(Reuters) – Bayer investor Union Investment said on Wednesday the German group should reconsider its litigation strategy for glyphosate after it lost a trial over the weed killer’s alleged carcinogenic effects for a third time in a row.
A California jury on Tuesday found Bayer liable in a case brought by a man who claimed his cancer was due to exposure to the company’s glyphosate-based Roundup weed killer and ordered it to pay $332 million in damages.
The jury verdict was the third defeat for Bayer, after the company was ordered to pay a total of $175 million and $1.25 million in two other Roundup lawsuits.
Bayer said it would appeal in all three cases.
Before the three consecutive losses, Bayer had won nine cases in a row.
“Bayer’s strategy is to file lawsuits only when it believes it has a good chance of winning. This has worked nine times, however has now failed thrice” said Markus Manns, a fund manager at Union Investment.

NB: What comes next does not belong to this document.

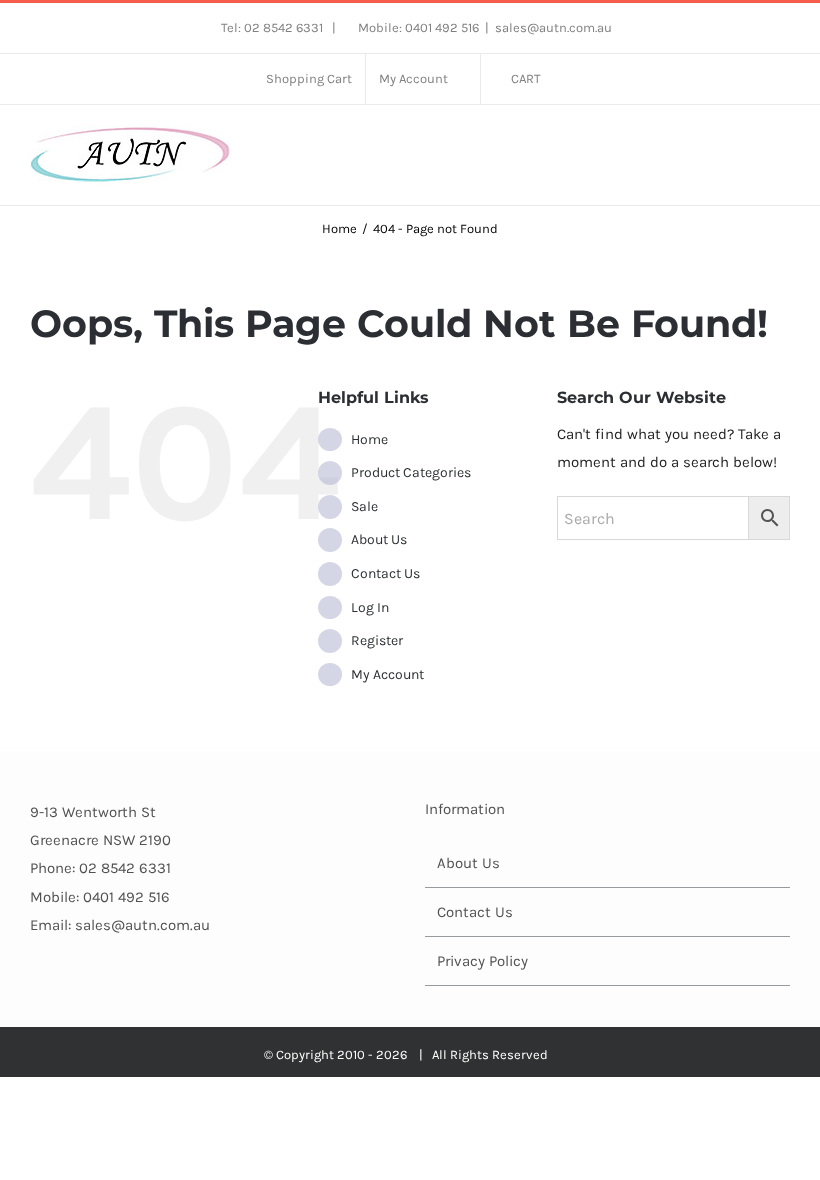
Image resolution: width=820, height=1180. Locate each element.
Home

“Bayer should review its strategy again now to avoid further negative headlines,” he added.
Union Investment has a 1.14% stake in Bayer, making it one of the 10 largest shareholders, according to LSEG data.
Mann said Bayer was rightly trying to avoid an expensive settlement with all the plaintiffs right away, in view of its difficult cash situation and high levels of debt, while acknowledging it would “be a difficult balancing act for Bayer”.
At the last count, settlements were still pending in 47,000 of the approximately 160,000 claims filed, according to Bayer.
In August, Bayer CEO Bill Anderson underscored his predecessor’s hawkish stance on the readiness to settle remaining glyphosate litigation.
“We have to be very tough in the face of our opponents who see us as a place to make a good business and we intend to defend our company’s interest to the fullest,” he said.